Guy Paquette est né à Montréal en 1921. Pendant 40 ans, il a cheminé au sein des Forces armées canadiennes. Il s’occupait de l’administration. Il a aussi travaillé une quinzaine d’années à l’Université McGill, à Montréal. « Je distribuais des cassettes aux étudiants pour qu’ils apprennent des langues étrangères. Le portugais, l’allemand, le grec, l’italien… »
Famille
Il demeurait à Saint-Denis-sur-Richelieu. Puis il a passé 22 ans à Saint-Bruno-de-Montarville avant d’entrer au Manoir. Il a un seul fils, qui demeure à Saint-Denis-sur-Richelieu, mais il n’a pas de petits-enfants. « Mon garçon vient me rendre visite presque tous les jours. Il s’occupe de mes finances et vérifie mon courrier », explique l’homme, qui participe encore à quelques activités sociales au Manoir Saint-Bruno.

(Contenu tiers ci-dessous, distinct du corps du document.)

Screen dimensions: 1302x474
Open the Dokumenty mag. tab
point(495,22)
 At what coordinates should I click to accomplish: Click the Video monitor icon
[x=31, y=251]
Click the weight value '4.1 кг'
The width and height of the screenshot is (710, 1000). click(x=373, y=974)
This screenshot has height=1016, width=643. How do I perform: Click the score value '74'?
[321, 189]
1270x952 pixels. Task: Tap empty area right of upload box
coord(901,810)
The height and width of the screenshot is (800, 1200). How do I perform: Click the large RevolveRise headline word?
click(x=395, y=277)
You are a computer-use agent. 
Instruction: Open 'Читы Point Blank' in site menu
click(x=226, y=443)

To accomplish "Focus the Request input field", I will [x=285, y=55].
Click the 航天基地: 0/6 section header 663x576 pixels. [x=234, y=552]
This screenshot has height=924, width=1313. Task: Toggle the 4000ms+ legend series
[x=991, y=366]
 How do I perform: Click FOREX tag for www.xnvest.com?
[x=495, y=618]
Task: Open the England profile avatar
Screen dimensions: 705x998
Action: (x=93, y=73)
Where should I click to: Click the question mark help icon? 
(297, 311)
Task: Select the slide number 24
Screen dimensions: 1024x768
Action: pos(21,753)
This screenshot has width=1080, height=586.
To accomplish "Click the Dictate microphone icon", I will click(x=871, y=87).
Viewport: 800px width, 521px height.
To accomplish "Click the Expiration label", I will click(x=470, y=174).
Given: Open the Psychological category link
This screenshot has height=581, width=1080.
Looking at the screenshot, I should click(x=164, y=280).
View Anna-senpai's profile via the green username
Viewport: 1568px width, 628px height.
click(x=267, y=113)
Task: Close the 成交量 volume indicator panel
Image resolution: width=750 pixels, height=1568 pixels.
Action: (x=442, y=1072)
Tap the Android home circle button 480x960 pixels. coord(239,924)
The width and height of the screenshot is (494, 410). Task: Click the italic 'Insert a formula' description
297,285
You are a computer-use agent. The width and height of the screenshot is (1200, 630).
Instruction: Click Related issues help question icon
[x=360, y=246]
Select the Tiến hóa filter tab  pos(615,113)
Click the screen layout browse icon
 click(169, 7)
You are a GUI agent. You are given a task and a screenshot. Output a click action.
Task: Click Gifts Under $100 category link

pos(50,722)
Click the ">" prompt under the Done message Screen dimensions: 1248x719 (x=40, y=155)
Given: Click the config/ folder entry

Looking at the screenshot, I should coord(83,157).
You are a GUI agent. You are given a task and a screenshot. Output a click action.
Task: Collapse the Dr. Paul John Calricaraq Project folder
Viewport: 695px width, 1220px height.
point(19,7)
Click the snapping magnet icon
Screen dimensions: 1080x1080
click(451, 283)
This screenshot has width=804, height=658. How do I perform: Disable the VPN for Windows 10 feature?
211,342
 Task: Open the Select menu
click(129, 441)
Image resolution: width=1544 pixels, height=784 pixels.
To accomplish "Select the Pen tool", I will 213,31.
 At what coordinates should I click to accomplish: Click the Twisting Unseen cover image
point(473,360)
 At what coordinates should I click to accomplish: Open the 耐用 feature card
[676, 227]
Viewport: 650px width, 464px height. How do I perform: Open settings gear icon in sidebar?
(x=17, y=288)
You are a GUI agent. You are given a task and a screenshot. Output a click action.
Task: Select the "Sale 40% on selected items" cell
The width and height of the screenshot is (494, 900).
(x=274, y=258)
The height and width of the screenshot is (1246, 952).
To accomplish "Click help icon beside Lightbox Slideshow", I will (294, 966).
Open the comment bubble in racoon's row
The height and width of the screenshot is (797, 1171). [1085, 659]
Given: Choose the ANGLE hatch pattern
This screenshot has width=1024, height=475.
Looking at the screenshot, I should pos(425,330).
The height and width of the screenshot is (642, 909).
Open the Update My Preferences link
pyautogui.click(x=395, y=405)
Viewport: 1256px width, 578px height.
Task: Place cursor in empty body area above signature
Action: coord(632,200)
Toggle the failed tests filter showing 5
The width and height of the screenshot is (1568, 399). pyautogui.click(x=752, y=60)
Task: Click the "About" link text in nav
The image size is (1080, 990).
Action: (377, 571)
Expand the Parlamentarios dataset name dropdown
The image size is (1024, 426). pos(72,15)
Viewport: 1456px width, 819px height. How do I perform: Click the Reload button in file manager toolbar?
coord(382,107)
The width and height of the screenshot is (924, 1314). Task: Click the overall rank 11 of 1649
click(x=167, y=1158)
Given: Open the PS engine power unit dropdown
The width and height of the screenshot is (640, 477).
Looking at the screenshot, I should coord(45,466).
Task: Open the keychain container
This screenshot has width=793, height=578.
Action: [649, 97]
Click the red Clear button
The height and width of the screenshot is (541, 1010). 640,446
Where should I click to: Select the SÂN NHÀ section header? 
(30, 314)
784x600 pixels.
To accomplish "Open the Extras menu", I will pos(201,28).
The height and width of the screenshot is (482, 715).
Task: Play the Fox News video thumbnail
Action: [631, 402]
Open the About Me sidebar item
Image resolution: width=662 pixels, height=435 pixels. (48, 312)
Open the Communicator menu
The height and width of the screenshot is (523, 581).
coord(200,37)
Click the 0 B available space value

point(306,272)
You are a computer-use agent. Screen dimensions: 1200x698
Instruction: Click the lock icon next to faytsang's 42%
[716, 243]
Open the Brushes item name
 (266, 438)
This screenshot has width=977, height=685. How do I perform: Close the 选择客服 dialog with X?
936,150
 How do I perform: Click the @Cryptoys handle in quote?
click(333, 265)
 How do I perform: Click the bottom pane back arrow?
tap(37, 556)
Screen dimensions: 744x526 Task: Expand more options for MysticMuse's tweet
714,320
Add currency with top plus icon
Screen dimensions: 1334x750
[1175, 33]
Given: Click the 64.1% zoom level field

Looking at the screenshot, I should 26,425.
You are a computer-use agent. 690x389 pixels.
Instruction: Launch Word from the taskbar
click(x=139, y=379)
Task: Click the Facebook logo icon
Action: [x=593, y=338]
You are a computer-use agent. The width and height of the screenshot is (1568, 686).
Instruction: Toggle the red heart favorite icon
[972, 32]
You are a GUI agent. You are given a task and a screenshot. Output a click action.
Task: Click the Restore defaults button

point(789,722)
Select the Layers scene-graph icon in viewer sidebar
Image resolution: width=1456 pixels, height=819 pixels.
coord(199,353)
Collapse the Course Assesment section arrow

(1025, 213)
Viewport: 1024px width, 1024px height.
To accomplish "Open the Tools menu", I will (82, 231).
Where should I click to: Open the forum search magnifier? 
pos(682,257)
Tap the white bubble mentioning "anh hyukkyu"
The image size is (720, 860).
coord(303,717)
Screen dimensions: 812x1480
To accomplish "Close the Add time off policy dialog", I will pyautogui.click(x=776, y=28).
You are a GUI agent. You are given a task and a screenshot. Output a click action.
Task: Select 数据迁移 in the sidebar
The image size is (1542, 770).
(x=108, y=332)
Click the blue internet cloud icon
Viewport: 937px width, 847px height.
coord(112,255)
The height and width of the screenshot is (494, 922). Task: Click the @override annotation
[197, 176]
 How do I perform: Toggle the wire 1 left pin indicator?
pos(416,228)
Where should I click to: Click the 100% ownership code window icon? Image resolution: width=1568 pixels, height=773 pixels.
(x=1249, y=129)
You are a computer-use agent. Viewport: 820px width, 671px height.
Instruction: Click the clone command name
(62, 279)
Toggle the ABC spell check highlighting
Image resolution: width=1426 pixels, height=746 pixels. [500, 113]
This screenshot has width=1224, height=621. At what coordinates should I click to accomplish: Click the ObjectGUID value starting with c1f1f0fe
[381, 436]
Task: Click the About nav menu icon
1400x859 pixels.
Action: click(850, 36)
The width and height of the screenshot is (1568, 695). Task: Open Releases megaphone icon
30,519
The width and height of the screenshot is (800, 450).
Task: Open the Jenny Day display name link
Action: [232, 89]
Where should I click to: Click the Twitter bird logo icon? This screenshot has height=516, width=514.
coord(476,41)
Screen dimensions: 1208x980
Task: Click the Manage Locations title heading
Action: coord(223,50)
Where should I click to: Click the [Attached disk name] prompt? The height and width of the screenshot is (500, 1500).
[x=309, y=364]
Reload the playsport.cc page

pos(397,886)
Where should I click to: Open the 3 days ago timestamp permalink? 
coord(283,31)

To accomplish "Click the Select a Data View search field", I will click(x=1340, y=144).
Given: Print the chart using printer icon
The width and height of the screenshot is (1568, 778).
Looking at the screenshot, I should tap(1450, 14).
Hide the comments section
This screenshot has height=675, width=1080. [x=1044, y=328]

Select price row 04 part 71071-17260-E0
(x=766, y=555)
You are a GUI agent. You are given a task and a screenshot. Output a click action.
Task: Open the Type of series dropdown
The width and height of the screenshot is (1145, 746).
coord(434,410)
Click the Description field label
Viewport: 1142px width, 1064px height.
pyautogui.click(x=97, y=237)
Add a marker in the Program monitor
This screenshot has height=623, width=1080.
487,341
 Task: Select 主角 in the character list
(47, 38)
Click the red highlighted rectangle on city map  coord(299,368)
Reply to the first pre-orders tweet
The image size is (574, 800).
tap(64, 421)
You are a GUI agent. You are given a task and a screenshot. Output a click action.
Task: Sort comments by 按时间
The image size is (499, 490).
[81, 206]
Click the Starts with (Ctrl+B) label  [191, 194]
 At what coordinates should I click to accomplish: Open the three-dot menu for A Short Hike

Il aime aller à la messe, la chorale, les jeux de société, mais moins souvent qu’auparavant, ou simplement discuter avec les gens. « Je marchais tous les jours lorsque je suis arrivé ici. C’est ce qui me tenait en vie. Mais j’ai diminué un peu », reconnaît le Montarvillois.
Plus capable de lire
À plusieurs reprises au cours de cette rencontre, Guy Paquette répète qu’il n’arrive plus à lire comme avant en raison de sa vue. Ça l’attriste beaucoup. « J’aimais tellement lire dans ma vie, surtout les journaux, les livres, les magazines… C’est difficile de ne pas être capable de lire, même le journal! Le problème, c’est à cause de mes yeux. Je lisais des biographies. »
Puis, vers la fin de l’entrevue, il revient sur le sujet. « Je regrette de ne plus pouvoir lire mon journal comme autrefois. »
Quand on lui demande ce qu’il retient de toutes ces années derrière lui, le centenaire répond que ce furent des années turbulentes. « Il y a tellement eu de changements dans nos vies. Avoir été en vie pendant ces années-là… surtout durant la Deuxième Guerre mondiale et les années d’après-guerre. C’était quelque chose! C’étaient des années extraordinaires », mentionne-t-il avec le regard fixe.
À la question afin de savoir s’il lui reste des choses à accomplir, M. Paquette indique qu’il aimerait bien que ce soit possible de recommencer à lire. « J’aimais tellement cela! Ça m’a coupé les ailes! » se désole-t-il.